** MATERIAL FOR THIS TASK follows **

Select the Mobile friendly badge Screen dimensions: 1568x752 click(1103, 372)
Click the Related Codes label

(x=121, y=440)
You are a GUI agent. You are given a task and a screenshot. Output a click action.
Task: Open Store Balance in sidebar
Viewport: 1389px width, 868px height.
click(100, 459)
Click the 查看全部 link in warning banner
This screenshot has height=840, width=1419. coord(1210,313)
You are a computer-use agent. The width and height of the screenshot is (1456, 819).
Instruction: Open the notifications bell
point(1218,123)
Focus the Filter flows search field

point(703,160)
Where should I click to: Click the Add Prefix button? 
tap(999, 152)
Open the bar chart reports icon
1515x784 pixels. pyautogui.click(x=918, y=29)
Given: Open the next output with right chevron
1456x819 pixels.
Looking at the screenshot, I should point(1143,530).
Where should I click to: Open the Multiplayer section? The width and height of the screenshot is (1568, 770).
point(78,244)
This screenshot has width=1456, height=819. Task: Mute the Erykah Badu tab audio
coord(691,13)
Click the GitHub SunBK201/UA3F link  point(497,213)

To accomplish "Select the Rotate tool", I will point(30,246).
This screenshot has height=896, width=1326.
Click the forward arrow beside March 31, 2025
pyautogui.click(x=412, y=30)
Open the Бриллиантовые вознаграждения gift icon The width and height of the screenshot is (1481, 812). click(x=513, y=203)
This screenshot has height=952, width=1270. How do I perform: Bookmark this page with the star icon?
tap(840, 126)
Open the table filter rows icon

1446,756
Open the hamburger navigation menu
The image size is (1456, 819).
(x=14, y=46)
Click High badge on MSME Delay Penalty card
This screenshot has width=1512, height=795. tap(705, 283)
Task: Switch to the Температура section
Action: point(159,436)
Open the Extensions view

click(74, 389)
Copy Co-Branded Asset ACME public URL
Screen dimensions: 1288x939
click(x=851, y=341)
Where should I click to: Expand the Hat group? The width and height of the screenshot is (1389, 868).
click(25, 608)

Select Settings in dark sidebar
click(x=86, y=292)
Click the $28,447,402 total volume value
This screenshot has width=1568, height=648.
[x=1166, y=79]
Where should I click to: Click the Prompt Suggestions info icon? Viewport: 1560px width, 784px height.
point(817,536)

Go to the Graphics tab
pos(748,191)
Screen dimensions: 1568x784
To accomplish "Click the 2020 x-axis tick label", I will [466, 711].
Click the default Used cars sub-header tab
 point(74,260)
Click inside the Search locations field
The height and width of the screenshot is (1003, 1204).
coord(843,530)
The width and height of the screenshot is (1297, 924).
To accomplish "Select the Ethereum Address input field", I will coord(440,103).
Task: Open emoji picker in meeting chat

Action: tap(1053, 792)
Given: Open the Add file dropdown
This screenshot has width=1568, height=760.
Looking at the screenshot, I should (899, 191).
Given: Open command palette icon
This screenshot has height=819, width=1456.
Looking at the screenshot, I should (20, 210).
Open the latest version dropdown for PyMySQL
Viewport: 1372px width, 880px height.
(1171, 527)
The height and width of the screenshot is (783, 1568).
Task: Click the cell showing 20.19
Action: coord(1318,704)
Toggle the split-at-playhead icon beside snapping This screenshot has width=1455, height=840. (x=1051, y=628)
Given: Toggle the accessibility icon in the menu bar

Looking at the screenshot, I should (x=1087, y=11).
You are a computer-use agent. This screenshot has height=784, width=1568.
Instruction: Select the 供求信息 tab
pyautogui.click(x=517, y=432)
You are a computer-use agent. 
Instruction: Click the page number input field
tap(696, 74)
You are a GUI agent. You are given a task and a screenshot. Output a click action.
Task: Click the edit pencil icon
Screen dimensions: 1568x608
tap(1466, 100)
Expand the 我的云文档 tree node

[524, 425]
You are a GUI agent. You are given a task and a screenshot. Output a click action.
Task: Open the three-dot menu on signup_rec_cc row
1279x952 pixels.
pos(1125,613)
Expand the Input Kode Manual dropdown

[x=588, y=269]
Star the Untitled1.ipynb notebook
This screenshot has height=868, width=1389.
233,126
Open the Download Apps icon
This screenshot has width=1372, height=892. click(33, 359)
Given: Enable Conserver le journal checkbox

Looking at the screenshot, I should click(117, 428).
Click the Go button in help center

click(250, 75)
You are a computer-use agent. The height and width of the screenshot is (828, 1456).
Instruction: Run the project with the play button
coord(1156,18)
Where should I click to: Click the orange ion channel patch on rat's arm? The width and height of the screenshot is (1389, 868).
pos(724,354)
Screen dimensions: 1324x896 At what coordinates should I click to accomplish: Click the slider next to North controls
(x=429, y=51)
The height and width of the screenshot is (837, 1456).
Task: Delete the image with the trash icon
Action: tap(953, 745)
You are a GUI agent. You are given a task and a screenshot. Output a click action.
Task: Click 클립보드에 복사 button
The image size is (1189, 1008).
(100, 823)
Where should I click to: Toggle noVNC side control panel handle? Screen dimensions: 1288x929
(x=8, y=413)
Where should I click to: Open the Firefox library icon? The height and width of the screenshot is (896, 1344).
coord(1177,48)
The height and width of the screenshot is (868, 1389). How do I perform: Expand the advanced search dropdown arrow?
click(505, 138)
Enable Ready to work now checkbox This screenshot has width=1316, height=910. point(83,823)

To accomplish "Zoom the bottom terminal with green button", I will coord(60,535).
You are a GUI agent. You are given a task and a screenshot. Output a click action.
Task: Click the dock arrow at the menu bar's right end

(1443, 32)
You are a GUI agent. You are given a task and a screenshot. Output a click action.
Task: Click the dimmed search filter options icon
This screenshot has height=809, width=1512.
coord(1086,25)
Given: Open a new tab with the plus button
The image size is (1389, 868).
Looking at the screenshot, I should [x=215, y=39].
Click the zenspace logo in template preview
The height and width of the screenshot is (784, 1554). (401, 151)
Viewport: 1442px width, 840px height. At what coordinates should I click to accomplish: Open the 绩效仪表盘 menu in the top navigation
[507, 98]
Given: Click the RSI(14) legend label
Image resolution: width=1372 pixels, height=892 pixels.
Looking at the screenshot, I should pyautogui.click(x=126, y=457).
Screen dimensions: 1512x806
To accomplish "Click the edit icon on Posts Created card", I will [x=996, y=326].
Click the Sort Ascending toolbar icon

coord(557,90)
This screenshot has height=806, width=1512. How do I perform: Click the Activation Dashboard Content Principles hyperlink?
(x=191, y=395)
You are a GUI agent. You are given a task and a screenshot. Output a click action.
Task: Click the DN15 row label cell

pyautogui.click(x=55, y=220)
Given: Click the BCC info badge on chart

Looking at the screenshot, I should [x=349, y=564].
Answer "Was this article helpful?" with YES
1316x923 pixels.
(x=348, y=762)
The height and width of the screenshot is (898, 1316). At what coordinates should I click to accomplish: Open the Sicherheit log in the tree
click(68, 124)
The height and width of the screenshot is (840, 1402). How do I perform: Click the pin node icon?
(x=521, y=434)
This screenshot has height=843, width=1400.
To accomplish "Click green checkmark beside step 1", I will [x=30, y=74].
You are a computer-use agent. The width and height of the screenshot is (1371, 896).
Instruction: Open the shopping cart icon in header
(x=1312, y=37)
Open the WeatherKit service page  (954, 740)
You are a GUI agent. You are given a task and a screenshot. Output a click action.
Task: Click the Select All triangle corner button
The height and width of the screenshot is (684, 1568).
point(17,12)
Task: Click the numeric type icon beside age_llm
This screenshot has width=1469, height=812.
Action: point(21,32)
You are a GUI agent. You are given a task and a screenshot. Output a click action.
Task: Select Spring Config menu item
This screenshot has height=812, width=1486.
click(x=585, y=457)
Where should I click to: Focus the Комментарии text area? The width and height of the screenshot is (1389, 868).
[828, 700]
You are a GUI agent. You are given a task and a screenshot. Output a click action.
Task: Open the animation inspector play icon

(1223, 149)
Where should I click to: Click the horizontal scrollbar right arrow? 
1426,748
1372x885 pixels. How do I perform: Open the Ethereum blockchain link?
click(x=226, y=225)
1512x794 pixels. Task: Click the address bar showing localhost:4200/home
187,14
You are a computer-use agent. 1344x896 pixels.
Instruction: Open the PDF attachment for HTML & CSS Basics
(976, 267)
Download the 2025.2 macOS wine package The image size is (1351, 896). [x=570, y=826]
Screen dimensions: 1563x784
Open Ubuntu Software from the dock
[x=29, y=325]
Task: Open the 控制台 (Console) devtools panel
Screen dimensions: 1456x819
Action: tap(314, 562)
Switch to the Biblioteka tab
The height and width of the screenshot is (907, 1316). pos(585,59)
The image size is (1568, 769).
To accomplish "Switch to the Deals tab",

** End of MATERIAL FOR THIS TASK **

* TASK INSTRUCTIONS:
For this exercise, repeat exactly the lines of the data above from the one with "Click the GitHub" down to the one with "Toggle the split-at-playhead", both end lines included.

* ANSWER TO THIS TASK:
Click the GitHub SunBK201/UA3F link  point(497,213)

To accomplish "Select the Rotate tool", I will point(30,246).
This screenshot has height=896, width=1326.
Click the forward arrow beside March 31, 2025
pyautogui.click(x=412, y=30)
Open the Бриллиантовые вознаграждения gift icon The width and height of the screenshot is (1481, 812). click(x=513, y=203)
This screenshot has height=952, width=1270. How do I perform: Bookmark this page with the star icon?
tap(840, 126)
Open the table filter rows icon

1446,756
Open the hamburger navigation menu
The image size is (1456, 819).
(x=14, y=46)
Click High badge on MSME Delay Penalty card
This screenshot has width=1512, height=795. tap(705, 283)
Task: Switch to the Температура section
Action: point(159,436)
Open the Extensions view

click(74, 389)
Copy Co-Branded Asset ACME public URL
Screen dimensions: 1288x939
click(x=851, y=341)
Where should I click to: Expand the Hat group? The width and height of the screenshot is (1389, 868).
click(25, 608)

Select Settings in dark sidebar
click(x=86, y=292)
Click the $28,447,402 total volume value
This screenshot has width=1568, height=648.
[x=1166, y=79]
Where should I click to: Click the Prompt Suggestions info icon? Viewport: 1560px width, 784px height.
point(817,536)

Go to the Graphics tab
pos(748,191)
Screen dimensions: 1568x784
To accomplish "Click the 2020 x-axis tick label", I will [466, 711].
Click the default Used cars sub-header tab
 point(74,260)
Click inside the Search locations field
The height and width of the screenshot is (1003, 1204).
coord(843,530)
The width and height of the screenshot is (1297, 924).
To accomplish "Select the Ethereum Address input field", I will coord(440,103).
Task: Open emoji picker in meeting chat

Action: tap(1053, 792)
Given: Open the Add file dropdown
This screenshot has width=1568, height=760.
Looking at the screenshot, I should (899, 191).
Given: Open command palette icon
This screenshot has height=819, width=1456.
Looking at the screenshot, I should (20, 210).
Open the latest version dropdown for PyMySQL
Viewport: 1372px width, 880px height.
(1171, 527)
The height and width of the screenshot is (783, 1568).
Task: Click the cell showing 20.19
Action: coord(1318,704)
Toggle the split-at-playhead icon beside snapping This screenshot has width=1455, height=840. (x=1051, y=628)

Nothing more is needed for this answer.